Days Zero and One at the RNC: Yes, Mom, I am Still Alive
Let’s Republican Party!!
The two best times to arrive in a city are midnight and the crack of dawn. You have the city to yourself, the streets are empty. No one seems to notice that you have no idea where you’re going, you’re walking in circles. But no one sees or cares. You can just be lost. All cities are beautiful at midnight: lit up, beckoning out to every direction out. At the crack of dawn a city is laid starkly out. The sun greets us harshly along all possibilities. And, in my case, arriving in Cleveland this weekend at the crack of dawn, I got to see a ton of cops go to a Starbucks.
I came to Cleveland mostly out of an on-air dare on our weekly WFMU show “Sportsytalk” by Station Manager Ken Freedman way back in April a few days before whatever deadline it was for us to try to get press passes for what we imagined would be a brokered and historic Republican National Convention. The last political convention WFMU covered was, yeah, the 1968 Democratic National Convention. The one where the police went into the crowd with batons and beat protesters. I think we imagined this election was going to be some kind of reboot-sequel to that one. As the new “Confessions of a Republican” ad released by the Clinton campaign suggests, we are dealing with the very same brand of wacky this year.
I imagined a road trip, a few days of eating Polish boy sandwiches. Blowing some vacation days in the great Midwest. I also didn’t imagine we’d get credentials in the first place. We’d gotten credentials to the Superbowl Media Day in Newark a few years back. We had a nice day of me reading haiku to a bewildered Wes Welker, me asking Richard Sherman whether he’d make a better Batman than Ben Affleck. You know, my wheelhouse: being kind of goofy. This election does not particularly need goofy coverage. But this election has gotten and given all kinds of things it did not particularly need.
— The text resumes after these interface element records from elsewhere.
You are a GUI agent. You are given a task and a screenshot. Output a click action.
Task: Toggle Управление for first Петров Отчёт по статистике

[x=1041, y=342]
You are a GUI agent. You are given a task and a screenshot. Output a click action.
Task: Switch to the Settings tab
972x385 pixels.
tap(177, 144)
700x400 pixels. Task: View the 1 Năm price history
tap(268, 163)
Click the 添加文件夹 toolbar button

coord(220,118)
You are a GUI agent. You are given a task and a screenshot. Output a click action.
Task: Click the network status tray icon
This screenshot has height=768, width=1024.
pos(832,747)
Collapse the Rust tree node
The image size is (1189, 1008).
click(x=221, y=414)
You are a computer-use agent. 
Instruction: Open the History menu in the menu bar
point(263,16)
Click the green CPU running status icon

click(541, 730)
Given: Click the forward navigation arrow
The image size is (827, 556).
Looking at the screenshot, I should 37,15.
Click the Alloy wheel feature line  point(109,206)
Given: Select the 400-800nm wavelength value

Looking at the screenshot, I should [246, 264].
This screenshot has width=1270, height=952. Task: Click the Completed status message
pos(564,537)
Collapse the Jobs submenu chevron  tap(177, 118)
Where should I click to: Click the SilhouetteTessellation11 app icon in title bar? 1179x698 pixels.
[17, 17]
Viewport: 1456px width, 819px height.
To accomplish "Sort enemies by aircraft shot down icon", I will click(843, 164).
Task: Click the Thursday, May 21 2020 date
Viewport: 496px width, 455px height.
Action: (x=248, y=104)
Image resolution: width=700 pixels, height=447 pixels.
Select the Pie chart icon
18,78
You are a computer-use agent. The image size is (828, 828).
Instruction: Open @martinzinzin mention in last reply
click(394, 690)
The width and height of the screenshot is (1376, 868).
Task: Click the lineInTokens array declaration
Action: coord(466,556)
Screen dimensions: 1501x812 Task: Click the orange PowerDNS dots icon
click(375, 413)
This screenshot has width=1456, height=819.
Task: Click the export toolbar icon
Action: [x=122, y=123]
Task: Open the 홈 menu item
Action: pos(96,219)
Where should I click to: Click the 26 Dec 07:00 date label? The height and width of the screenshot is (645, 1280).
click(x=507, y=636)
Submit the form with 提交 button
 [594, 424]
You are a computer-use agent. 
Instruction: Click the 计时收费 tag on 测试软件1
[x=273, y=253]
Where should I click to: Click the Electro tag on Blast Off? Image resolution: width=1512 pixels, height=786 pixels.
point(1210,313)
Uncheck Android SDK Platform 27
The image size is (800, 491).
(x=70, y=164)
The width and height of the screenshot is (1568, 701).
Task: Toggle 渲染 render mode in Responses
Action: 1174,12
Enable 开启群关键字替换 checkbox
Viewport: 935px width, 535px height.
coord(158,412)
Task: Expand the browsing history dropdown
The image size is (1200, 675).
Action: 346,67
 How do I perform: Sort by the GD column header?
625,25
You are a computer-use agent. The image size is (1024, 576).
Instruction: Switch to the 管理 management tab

Cleveland right now has almost every kind of police, state trooper, public safety, and crime fighter imaginable. They have cops from in-state, out-of-state, space, the future, the past. Time cops. I’m staying in the basement of a friend of a friend. Nice enough to put a grubby poet up for a week, he’s been making sure I don’t leave without carrying an apple around with me as I travel from Midtown to Downtown, where all the action is happening. I goofed around the first night, wandering around with all my clunky radio equipment and somehow bumped into the Mayor of Cleveland, Frank Johnson and the police chief, Calvin Williams. I’ve seen Chief Johnson two nights in a row, working long days. He used to be a cop on patrol in on the Upper East Side. He smiled widely.
The events in Baton Rouge have cast a pall over Cleveland. I hear it in the things people say to me, unbidden, in monologues I am presented with because I am so obviously an outsider. Police are nervous, always looking over their shoulder, many in an unfamiliar town. I say good morning, I say hello. But people are tense. Everyone’s been sending me articles for the last two weeks that are like “The 45 Reasons Why Going to Cleveland to Cover the Convention Will Get You Murdered in the Streets Like a Dog: #23 Will Double Murder You.” I can hear it in the voice of my mom when I call her to let her know I am OK. I tell her I’m OK. She doesn’t believe me.
Everyone in Cleveland is still wearing Cavaliers’ championship gear, looking as fresh as the moment they bought it. It is a town transformed by winning, and I am happy to report that Cleveland is getting cocky. They think the Browns have a chance now. I’ve been wearing my Jets’ Tim Tebow jersey around, getting teased relentlessly. I hope he still might come! So far celebrity speakers have been Scott Baio and a guy from Duck Dynasty. Don King was hanging around. I saw Triumph the Insult Comic Dog and Trevor Noah. Wolf Blitzer’s beard is very impressive in person.
Like you, I am getting most of my news from Twitter, except I am in the Quicken Loans Arena, all the way at the top, with my phone plugged in for power. I keep trying to cover protests, but everything either goes very smoothly or kind of peters out right in front of the barricades. I am but one poet amid all these waves of politics, adrift and bobbing. Certainly I am horrified by many of the things that people are saying in speeches. But some of the speeches are pretty good. I get why some Republicans feel the way they do. I went to a tony Prep school, I get it. For the next few days, you may see me circling, head down, looking at my phone to tell me something I need to know. Possibly texting my mom to let her know I’m OK.
Jim Behrle lives in Jersey City and works in a bookstore. He is reporting and Periscoping for WFMU at the GOP Convention in Cleveland this week.